→ Directives
A: Check three statements against the ffplay ticket and answer yes or no for each, quoting the words of the ticket that decide it. (i) The commenter says the manual page had already been fixed. (ii) Setting vblank_mode=0 fully solved the playback problem. (iii) The commenter can now play 1080p 60fps video in realtime with -noframedrop.
B: Extend the comment in the ffplay ticket past its last sentence, keeping the commenter's voice and numbered list.

→ Page extract
[FFmpeg-trac] #6975(ffplay:closed): Recent change to sync video output to screen refresh conflicts with -noframedrop

FFmpeg trac at avcodec.org
Tue Jan 23 09:34:02 EET 2018

#6975: Recent change to sync video output to screen refresh conflicts with
             Reporter:  Misaki      |                    Owner:
                 Type:  defect      |                   Status:  closed
             Priority:  normal      |                Component:  ffplay
              Version:  git-master  |               Resolution:  invalid
             Keywords:              |               Blocked By:
             Blocking:              |  Reproduced by developer:  0
Analyzed by developer:  0           |

Comment (by Misaki):

 Another update to this closed ticket that, like probably every other issue
 I've reported that wasn't already fixed (manual page was already fixed),
 won't get fixed!

 Setting vblank_mode=0 does not entirely fix everything. I still can't play
 1080p 60fps video in realtime, with -noframedrop.

 Why this won't get fixed:
 1) It only affects video playback at some border of performance. People
 with recent computers might be able to play 3840x2160 video at 60 fps
 without running into whatever issue I have.

→ Dataset excerpt
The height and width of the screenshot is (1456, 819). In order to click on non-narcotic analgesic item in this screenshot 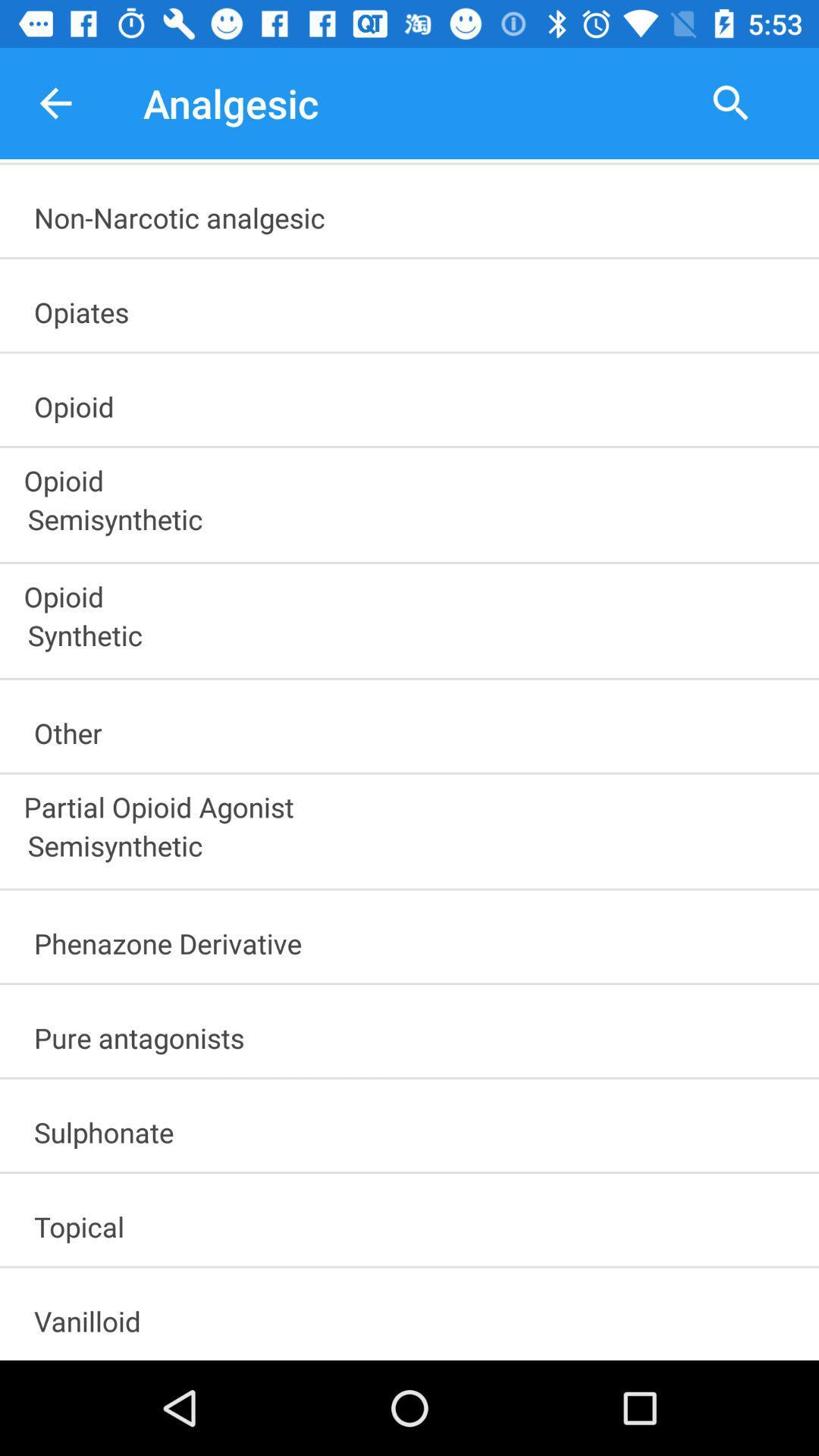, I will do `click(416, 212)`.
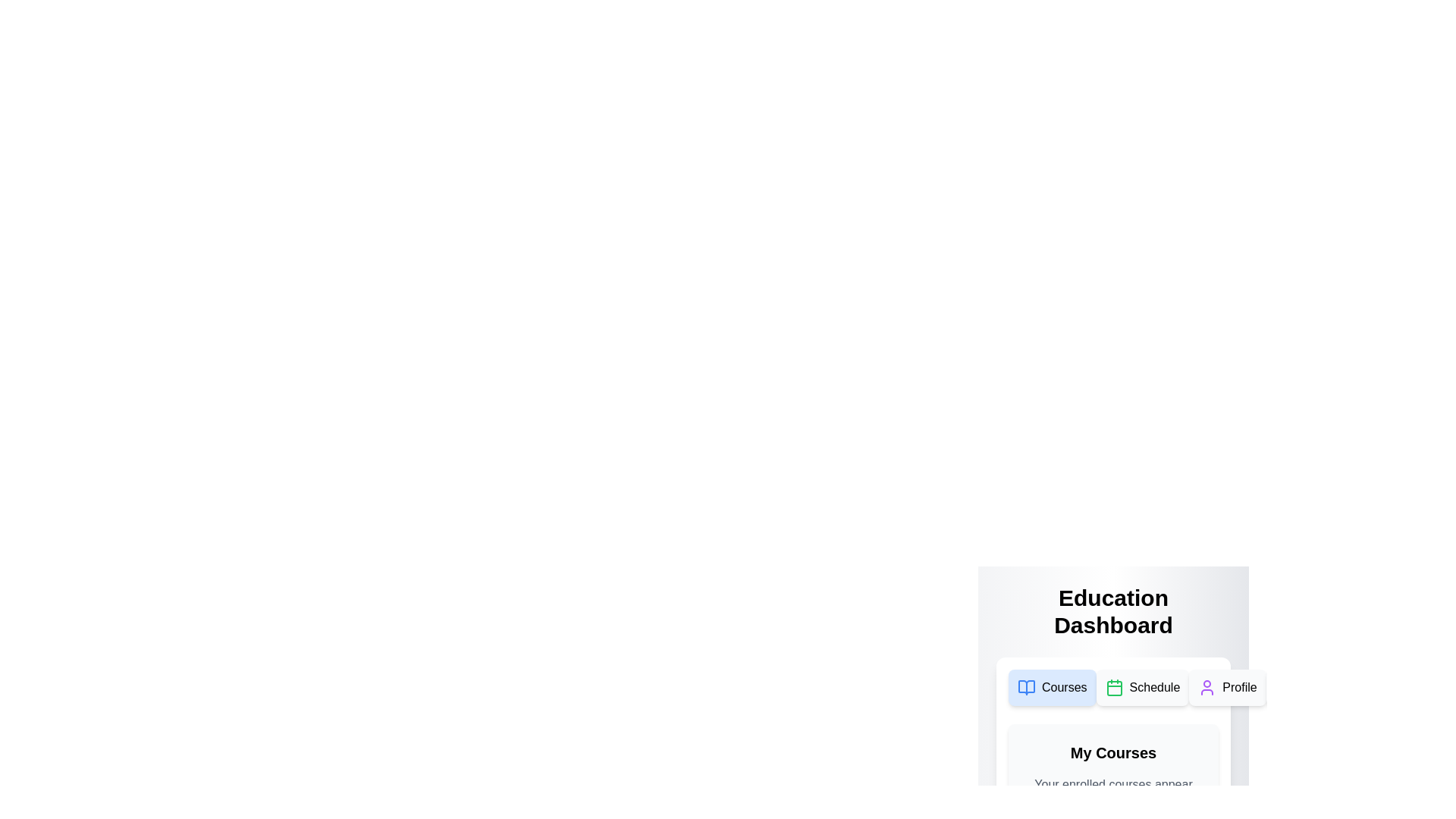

→ Responses
A:
(i) Yes: "manual page was already fixed"
(ii) No: "Setting vblank_mode=0 does not entirely fix everything."
(iii) No: "I still can't play 1080p 60fps video in realtime, with -noframedrop."

B:
 2) It only affects -noframedrop, which is not the default.

 A random, existing 1080p, 60fps h.264 video with High profile at 3200 kb/s
 performs slightly better than a completely black video at 28 kb/s.

 The random high bitrate video took 11.15 seconds to play with option '-t
 10', ending with A-V at 0.53. User CPU of 9.7 seconds, system CPU 2.3.

 The black video took 11.50 seconds to run, ending with M-V at 1.0, user
 CPU 6.2, sys 2.3.

 When tested again with CPUs at performance setting = locked to highest
 frequency, the high bitrate video was still ahead at 10.88 vs 11.08
 seconds, with A-V at 0.285 vs 0.635 for the black video. Black video user
 CPU down to 4.95.

 In this case, the CPU can't be the limiting factor. It doesn't even
 saturate one CPU core.

 Tested 3840x2160p video at 15 fps. This ran without the slowdown. The
 pixels per second is the same as the 1920x1080p 60fps video.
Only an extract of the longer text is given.